--- start Page ---

Big discussions can lead to big changes, not necessarily in rapid-fire fashion, but at a more comfortable pace. This post is about a school that saw the need for big discussions, had the leadership and courage to enter the arena, and has created some profound ripple-on effects.  A dam broke, not only freeing up time in the schedule to teach in ways that point to the future instead of the past, but also in creativity and mindset that has opened up remarkable learning options for the students.

Berkeley Carroll School is a K-12 in Brooklyn with more than 800 students.  I visited the Upper School, and spent a day talking with teachers, administrators and some really bright students before speaking to a meeting of the faculty.  BC is just getting used to some new over-the-summer renovation, including a unique student-teacher common area where both groups work and hang out during both dedicated and unallocated free time.

BC has engaged an all-school conversation about aligning learning to the school mission, which contains three main words: “ethical, critical, global”.  BC is extremely intentional about ensuring that what goes on in the classroom really does reflect these three words.  Liz Perry is the Director of Educational Design and Innovation (once again, do you have a person with that title at your school?).  Liz says, “’Critical’ is in our mission, but what does this mean in the classroom?  It means we should spend less time thinking about what teachers are teaching and more time thinking about what students are learning.  When classes are about content and teachers charisma, the students are relying on the teacher too much.  The world is going toward a more blended learning environment where the students need to rely on themselves and each other more.”

This alignment conversation led directly to a faculty-led discussion of the AP program.    Teachers started sharing with each other their goals for students, and realized that those goals were not met by the narrow, content-focused AP curricula.  They also felt that tracking students ran counter to the democratic nature of the school’s vision.  As consensus grew, Head Bob Vitalo re-set the target from “will we teach AP’s?” to “what will our post-AP world look like?”  Director of College Counseling Brandon Clarke said the vision directive was this: “We are no longer going to teach the AP’s. Write the best class you can that includes important topics and outcomes you want to see”.  The faculty got excited about this freedom and authority and got to work. The college counselors ensure that BC has a strong school guide and clear explanation of the powerful new courses that have been created, they communicate well with college admissions offices, and the evidence is clear that dropping the AP’s has not been a negative for their college acceptances.

By opening these doors of thinking with the faculty, BC has organically developed and adopted a series of fabulous new course options.  I got to speak with both teachers and students who are involved in them; I won’t do them full justice here, so if you want to learn more, contact BC.  They are all highly exportable and do not come with a large price tag.

Science Chair Scott Rubin and his team untracked the core science curriculum; “We should not segregate students in tracks; we can meet them where they are and it makes for better learning”.  When the AP’s went away it freed up space and time for a wealth of new electives, including Optics, Bioethics, and a Science Writing collaboration with the English department.  They saw modest increases in class size, which Scott insists is a positive.  Scott: “If you are truly student-centric and using student collaboration, having more students is often a powerful positive.  I would not want to get classes too large, but we have seen good things happen when we go from 15 or 18 students up to about 22 or 24 in a class”.

--- end Page ---
--- start Extracted records ---

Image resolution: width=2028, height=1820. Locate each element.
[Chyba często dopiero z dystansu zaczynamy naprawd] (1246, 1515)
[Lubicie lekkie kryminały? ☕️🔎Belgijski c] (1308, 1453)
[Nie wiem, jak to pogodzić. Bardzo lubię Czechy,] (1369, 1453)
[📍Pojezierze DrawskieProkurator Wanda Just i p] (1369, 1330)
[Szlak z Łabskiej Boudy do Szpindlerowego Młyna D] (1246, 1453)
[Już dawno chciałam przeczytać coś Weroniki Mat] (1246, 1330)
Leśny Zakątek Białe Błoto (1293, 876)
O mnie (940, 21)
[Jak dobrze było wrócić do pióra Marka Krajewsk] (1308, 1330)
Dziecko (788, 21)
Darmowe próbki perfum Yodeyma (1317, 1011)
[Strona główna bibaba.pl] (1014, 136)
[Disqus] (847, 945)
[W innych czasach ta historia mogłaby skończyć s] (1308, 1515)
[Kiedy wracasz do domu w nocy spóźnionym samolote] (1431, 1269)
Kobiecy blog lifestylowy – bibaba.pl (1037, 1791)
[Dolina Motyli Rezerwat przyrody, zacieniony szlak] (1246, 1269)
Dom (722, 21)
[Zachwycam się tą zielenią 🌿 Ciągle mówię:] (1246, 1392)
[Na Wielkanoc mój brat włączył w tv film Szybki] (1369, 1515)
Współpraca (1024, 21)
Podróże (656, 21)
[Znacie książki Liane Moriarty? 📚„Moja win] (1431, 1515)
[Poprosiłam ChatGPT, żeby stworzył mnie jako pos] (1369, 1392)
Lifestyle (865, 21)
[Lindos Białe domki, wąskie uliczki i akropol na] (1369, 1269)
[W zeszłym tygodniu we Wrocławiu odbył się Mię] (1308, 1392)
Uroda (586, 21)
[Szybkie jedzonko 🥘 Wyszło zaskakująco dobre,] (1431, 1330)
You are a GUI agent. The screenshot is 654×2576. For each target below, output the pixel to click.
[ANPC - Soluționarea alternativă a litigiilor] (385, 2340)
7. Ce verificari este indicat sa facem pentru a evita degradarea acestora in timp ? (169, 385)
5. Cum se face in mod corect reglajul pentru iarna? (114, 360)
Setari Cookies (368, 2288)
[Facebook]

--- end Extracted records ---

Prompt 1: Name every person the school post identifies by name, together with the title the post gives each one.
Prompt 2: Resize the listing from the line with "[Już dawno chciałam" to the line with "Dom (722, 21)", both included, by repeating each line with every answer coordinate multiplied by 1.1 and rounded to a whole number, halves rounding up.

Final result 1:
Liz Perry, Director of Educational Design and Innovation
Bob Vitalo, Head
Brandon Clarke, Director of College Counseling
Scott Rubin, Science Chair

Final result 2:
[Już dawno chciałam przeczytać coś Weroniki Mat] (1371, 1463)
Leśny Zakątek Białe Błoto (1422, 964)
O mnie (1034, 23)
[Jak dobrze było wrócić do pióra Marka Krajewsk] (1439, 1463)
Dziecko (867, 23)
Darmowe próbki perfum Yodeyma (1449, 1112)
[Strona główna bibaba.pl] (1115, 150)
[Disqus] (932, 1040)
[W innych czasach ta historia mogłaby skończyć s] (1439, 1667)
[Kiedy wracasz do domu w nocy spóźnionym samolote] (1574, 1396)
Kobiecy blog lifestylowy – bibaba.pl (1141, 1970)
[Dolina Motyli Rezerwat przyrody, zacieniony szlak] (1371, 1396)
Dom (794, 23)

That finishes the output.